As the Detroit metropolitan area increases in size, now encompassing a geographic region of 870 square miles, demand for small town life (better schools, less traffic and crime, etc.) has accounted for a particular type of housing demand and development. The computing distance is now over one hour for half of the daily driving workforce, yet the trade-off of land (often with horses), waterfront sites, or just more house for the money have spurred a demand for property in outlaying, former lake-resort communities, like Fenton, Michigan where I live.
A modern environmental irony is represented by this shift, as the usage of waterfront and watershed related properties have increased, so have the problems of maintaining and preserving the natural health and beauty of the landscapes so in demand. The current architectural details of a newly built lake house rivals excesses of inner-urban, high-demand areas – zero-lot boundaries, multi-story designs, large garages (for boats and other recreational vehicles), paved driveways, and finely developed landscape designs. All of these produce unforeseen consequences of contaminating the water, wetlands, and ground water that feed the larger bodies of water.

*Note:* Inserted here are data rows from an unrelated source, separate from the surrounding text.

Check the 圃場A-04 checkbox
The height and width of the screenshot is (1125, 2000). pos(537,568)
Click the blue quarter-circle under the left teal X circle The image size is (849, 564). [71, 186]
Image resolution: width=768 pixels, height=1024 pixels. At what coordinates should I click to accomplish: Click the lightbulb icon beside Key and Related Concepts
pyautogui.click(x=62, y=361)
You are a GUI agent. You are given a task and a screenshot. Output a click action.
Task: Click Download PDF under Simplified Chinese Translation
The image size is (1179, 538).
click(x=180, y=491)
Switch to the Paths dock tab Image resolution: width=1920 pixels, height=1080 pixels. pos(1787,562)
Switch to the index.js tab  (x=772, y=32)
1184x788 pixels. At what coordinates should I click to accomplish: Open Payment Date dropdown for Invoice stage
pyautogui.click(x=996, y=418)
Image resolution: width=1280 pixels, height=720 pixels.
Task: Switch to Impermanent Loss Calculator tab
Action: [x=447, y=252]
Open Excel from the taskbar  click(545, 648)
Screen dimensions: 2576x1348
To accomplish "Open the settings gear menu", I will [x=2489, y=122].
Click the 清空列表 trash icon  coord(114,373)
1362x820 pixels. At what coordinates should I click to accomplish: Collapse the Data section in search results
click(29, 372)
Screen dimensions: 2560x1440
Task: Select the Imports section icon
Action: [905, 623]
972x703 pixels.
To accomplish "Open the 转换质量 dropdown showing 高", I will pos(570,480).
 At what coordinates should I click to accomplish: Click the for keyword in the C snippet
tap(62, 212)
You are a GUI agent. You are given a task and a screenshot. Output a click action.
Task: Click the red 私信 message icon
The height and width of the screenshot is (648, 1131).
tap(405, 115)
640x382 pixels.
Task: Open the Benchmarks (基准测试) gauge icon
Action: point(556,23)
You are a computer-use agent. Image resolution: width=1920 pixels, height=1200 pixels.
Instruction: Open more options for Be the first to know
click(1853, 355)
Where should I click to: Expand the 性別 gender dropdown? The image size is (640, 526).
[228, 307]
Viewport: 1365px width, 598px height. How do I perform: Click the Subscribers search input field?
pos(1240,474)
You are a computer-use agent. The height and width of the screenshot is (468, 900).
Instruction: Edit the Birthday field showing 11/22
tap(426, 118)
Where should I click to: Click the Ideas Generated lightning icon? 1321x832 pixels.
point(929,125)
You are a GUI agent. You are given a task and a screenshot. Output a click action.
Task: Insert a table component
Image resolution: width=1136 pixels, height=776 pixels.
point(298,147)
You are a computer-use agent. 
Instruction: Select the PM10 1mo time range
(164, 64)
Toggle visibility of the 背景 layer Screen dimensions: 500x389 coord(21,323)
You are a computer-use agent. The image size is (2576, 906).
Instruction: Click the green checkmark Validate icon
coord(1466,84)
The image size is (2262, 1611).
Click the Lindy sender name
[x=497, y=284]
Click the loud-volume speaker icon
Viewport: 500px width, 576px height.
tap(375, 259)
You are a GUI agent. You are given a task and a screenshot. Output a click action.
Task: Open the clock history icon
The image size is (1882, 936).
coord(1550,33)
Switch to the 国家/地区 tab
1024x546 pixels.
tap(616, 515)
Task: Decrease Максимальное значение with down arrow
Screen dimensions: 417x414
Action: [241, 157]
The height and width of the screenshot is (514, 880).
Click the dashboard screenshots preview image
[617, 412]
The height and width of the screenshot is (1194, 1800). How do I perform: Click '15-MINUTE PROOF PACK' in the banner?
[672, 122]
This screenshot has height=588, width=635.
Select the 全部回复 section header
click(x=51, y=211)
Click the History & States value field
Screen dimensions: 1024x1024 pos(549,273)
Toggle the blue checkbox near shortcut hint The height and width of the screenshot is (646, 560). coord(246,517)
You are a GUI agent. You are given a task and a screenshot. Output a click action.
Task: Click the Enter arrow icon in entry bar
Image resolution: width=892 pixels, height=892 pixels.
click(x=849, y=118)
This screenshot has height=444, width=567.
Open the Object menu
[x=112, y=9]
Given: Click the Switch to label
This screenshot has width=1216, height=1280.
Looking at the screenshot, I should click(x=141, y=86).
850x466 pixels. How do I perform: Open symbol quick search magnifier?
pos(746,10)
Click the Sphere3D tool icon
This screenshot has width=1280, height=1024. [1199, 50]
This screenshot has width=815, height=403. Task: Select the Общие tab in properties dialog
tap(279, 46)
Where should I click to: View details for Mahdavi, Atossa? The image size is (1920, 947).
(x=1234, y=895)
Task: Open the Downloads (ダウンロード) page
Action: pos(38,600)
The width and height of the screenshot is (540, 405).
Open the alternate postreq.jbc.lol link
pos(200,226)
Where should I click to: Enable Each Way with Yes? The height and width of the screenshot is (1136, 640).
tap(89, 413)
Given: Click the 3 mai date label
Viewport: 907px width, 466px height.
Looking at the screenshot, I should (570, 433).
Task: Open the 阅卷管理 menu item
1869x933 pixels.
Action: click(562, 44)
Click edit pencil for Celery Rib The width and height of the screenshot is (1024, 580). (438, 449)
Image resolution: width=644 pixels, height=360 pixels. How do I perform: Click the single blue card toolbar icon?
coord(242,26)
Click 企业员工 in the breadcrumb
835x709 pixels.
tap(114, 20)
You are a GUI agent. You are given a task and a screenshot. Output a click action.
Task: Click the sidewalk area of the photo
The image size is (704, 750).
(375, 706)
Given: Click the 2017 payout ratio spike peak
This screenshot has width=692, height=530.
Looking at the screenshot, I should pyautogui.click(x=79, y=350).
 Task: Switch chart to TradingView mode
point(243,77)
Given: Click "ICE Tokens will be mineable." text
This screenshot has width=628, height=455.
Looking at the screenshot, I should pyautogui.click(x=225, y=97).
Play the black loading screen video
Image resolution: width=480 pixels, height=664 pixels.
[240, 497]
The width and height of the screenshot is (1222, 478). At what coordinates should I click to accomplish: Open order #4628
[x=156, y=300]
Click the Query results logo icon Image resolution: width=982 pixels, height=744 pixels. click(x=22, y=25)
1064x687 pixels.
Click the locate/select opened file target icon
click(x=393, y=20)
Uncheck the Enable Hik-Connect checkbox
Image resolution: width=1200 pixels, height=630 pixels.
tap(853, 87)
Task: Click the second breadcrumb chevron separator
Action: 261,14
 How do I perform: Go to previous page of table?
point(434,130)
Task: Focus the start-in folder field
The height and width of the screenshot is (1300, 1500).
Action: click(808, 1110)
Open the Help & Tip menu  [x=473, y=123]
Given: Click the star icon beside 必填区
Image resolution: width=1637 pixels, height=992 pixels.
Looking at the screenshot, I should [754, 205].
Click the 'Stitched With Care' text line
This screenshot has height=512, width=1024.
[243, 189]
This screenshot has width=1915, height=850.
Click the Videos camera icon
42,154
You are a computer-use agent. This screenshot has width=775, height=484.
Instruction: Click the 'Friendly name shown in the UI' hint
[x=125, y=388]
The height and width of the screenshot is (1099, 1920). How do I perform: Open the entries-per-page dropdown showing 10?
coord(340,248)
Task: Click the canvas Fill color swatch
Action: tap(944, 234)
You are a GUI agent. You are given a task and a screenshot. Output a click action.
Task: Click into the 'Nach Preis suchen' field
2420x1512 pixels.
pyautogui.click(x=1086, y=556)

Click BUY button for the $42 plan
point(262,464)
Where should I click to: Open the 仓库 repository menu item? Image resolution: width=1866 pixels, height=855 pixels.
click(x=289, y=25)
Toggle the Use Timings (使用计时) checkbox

According to current study, pollution in rural areas is shifting from farming to development. From the Center for Disease Control Study of 2004,
“Water quality may be affected in several ways. With better control of "point sources" of water pollution -- factories, sewage treatment plants, and similar facilities -- "non-point source" water pollution has emerged as the major threat to water supplies. Non-point source water pollution occurs when rainfall or snowmelt moves over and through the ground, picking up contaminants and depositing them into surface water \(lakes, rivers, wetlands, and coastal waters\) and groundwater.
Much of this problem is specific to agricultural land, the primary source of contamination by fertilizers, herbicides, and insecticides. However, growing form of non-point source pollution include oil, grease, and toxic chemicals from roadways, parking lots, and other surfaces, and sediment from improperly managed construction sites, other areas from which foliage has been cleared, or eroding stream banks. Studies of the movement of polycyclic aromatic hydrocarbons, zinc, and organic waste suggest that suburban development is associated with high loading of these contaminants in nearby surface water.
The two most obvious sources of trouble are inadequate sewage management and yard nutrient (fertilizer) runoff, each contributing to choking growth of aquatic plant life within the lakes and streams themselves and costing hundreds of thousands of dollars to combat.
My work covers eight years of documenting the continued development and pollution of the watershed and bodies of water in the outlying areas of southeast Michigan.